Agroup of Chicago artists is making history by participating in the first contemporary Latino-American art show to be exhibited at the Edinburgh Arts Festival in Scotland.
The 40-year-old festival is the world`s largest, showcasing theater, music and visual arts. Attendance doubles Edinburgh`s population of 250,000 and has 300 performances going on daily.
The festival will not only give exposure to Chicago, but also show the world many diverse themes within the Latino experience.
Gamaliel Ramirez, 43, has waited 20 years to be part of a major Latino art show, but he never dreamed that the opportunity would be in a Celtic land. ”I thought New York, Mexico or Puerto Rico, never Scotland,” said Ramirez, a muralist of Puerto Rican descent.
It all started last December when an artist from a contemporary gallery in Scotland visited Chicago`s Near Northwest Arts Council, another
contemporary gallery, in Wicker Park.
The artist met Ramirez and he informed her of the contemporary Latino art scene in Chicago.

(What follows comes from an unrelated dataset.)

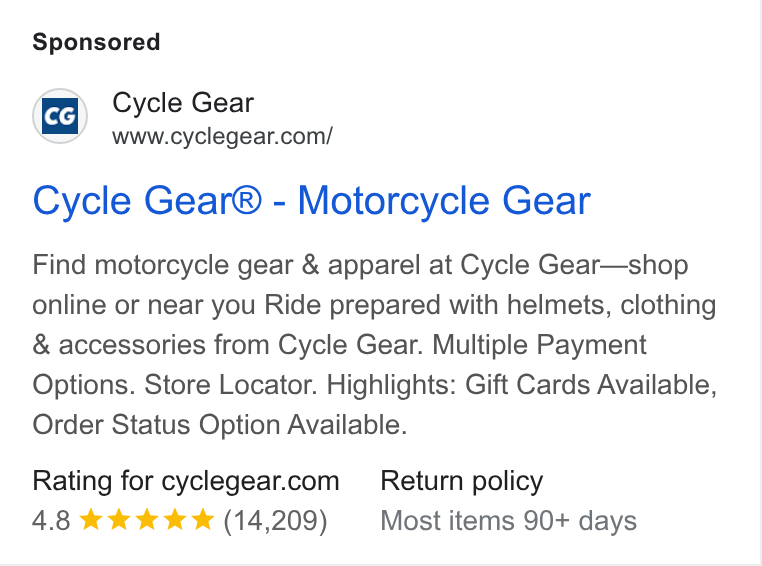Open the Cycle Gear® - Motorcycle Gear headline

coord(312,201)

Impressed, she asked if he`d be interested in coordinating an exhibit in Scotland at Gallery 369. He agreed, though he was skeptical.
”I`ve been waiting for something like this for so many years,” Ramirez said. ”People see your work, they say they want to do a show, but it doesn`t work out. I wanted to do something like this 20 years ago in Chicago, but I couldn`t get grants and there wasn`t much support.” He has had some brushes with fame by participating in a nationally touring show called ”Mira”
several years ago, and some of his work hangs in a Wicker Park cafe called Borderline.
He has been an art teacher in the Urban Gateways arts educational project sponsored by the Chicago Board of Education for nearly a decade.
Gallery 369 kept in touch with Ramirez and the arts council. In March, the council`s director, Laura Weathered, visited to complete plans and set up the show, deciding which paintings would fit in the gallery and ensure a diverse representation of Hispanic styles.
While there, Ramirez is also commissioned to paint a mural titled ”Dias de los Muertas” (Day of the Dead), based on the Latino holiday celebrated Nov. 1. The mural, sponsored by the Haagen Dazs ice cream company, depicts skeletal figures with their faces covered in real masks, Ramirez said.
Ramirez took with him 30 works of paintings, photographs and graffiti by 12 artists of Puerto Rican, Cuban, Chilean, Argentinian, Ecuadoran and Mexican descent.
The exhibit includes mystical and tropical landscapes by Raul Ortiz Bonilla, of Puerto Rican descent; work depicting passion, anguish and the terror of the soul by Ecuadoran-born Santiago Vaca; and street-smart political murals by Mario Gonzales, of Mexican descent.
”In general, most Latino artists paint in a surrealistic, not a realistic style,” Ramirez said.
Gallery 369 director Andrew Young is excited about the exhibit and says the gallery`s ties with the Chicago contemporary art scene date back 10 years when the gallery participated in the Art Expo at Navy Pier in 1982. Bringing Chicago artists to Scotland is a natural move, he said.
”I think the most interesting art now is Latino art because of their critique of urban society,” Young said from Edinburgh.
”They integrate their past with the experiences of living in a city, particularly Chicago. Chicago to me is the `great city,` it`s the hub of America. The artists are more serious and long term. In New York, the art scene is whatever is fashionable. In Los Angeles, they`re more laid-back and self-indulgent.”
Ramirez hopes that the show will attract enough attention so he can take it to London. He said he hopes the artists will finally gain respect in their own hometown. There is a sentiment that Chicago artists, especially Hispanics, have to exhibit elsewhere before gaining respect in Chicago, he said.
He also plans to take advantage of the cultural exchange and is bringing Puerto Rican spices to share. And he started drinking Scotch whiskey to be sociable.
”I never liked the stuff, so I started drinking it in March. Now I`ve acquired a taste for it. At least I`ve got that part of the language down.”